Ich biete ein individuelles Einzel-Elterntraining in Erziehungsfragen an. Es dient gezielt den individuellen Anliegen und Fragen Eures Kindes, um gemeinsame Förderung und Lösungen zu entwickeln. Mittels Bestandsaufnahme werden konkrete wertvolle Informationen gegeben, wie Eltern das Alltägliche mit ihren Kindern optimaler gestalten können. Das Motto dabei ist: Mehr Freude und Spaß statt Stress. Häufig ist ein Therapieplan nötig, den wir gemeinsam erarbeiten und der von Euch in die Praxis umgesetzt wird.

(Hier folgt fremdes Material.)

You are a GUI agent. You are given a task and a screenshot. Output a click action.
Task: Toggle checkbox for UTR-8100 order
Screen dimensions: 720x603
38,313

Ein Eltern – Gruppentraining je nach Alter des Kindes macht Sinn, wenn Euer Kind viele Probleme hat und langfristige Unterstützung benötigt. Selbstverständlich können Eltern oder LehrerInnen bei Bedarf jederzeit einzelne Stunden dazubuchen.

Kinder von 4 bis 7 Jahren

Kinder bis zu 7 Jahren haben häufig Probleme in Alltagsabläufen, wie z. B. Aufstehen, Anziehen oder Zähneputzen. Auch fehlt es ihnen an der Fähigkeit bei einem Spiel zu bleiben. Sie haben Schwierigkeiten mit Gruppenaktivitäten im Kindergarten und zeigen oft oppositionelles oder aggressives Verhalten.

Zunächst geht es darum, die Kommunikation zwischen dem Kind und dem Elternteil, dem Kind und andern Kindern sowie dem Kind und dem ErzieherInnen spielerisch und gezielt zu verbessern. In der Altersspanne beginnt das Training der Aufmerksamkeit und der Impulskontrolle. Wichtig sind entwicklungsfördernde Maßnahmen, Spieltraining und Eltern-Kind-Entspannung.

Kinder von 6 bis 12 Jahren

Kinder bis zu 12 Jahren haben häufig Schwierigkeiten im Bezug auf Aufmerksamkeit und Konzentration, Lernschwierigkeiten und Schwierigkeiten im Umgang mit Gleichaltrigen. Sie haben vielfach kein Selbstvertrauen und ein niedriges Selbstwertgefühl.

In der Altersspanne helfen ein Training der Aufmerksamkeit, der Lernmethoden und effektive Fördertipps für den Alltag.

Kinder von 12 bis 18 Jahren

Jugendliche ab 12 Jahre haben häufig anhaltende Schwierigkeiten mit der Konzentration, zunehmende Impulsivität und Erregbarkeit, höhere Gefahr von oppositionellem Verhalten, häufig Verschärfung der Symptome und sekundäre Probleme (beispielsweise Aggressionen, Alkoholmissbrauch).

Wichtig ist, die Jugendlichen zu motivieren.

Ab 18 Jahren

Manche jungen Erwachsenen haben in einigen Bereichen ganz gute Fortschritte gemacht, aber noch große Defizite in anderen Bereichen. Die Probleme sind häufig sehr individuell. Obwohl die meisten sehr kreativ und spontan sind, haben sie z. B. Schwierigkeiten beim effektiven Organisieren, bei den Themen Ordnung, Struktur, Planen und Konzentrieren. Oft macht der geringe Beschäftigungsstatus zu schaffen. Sucht Ihr nach Lösungen? Gern unterstütze ich junge Erwachsene bei der beruflichen Orientierung, Lebens- und Alltagsplanung.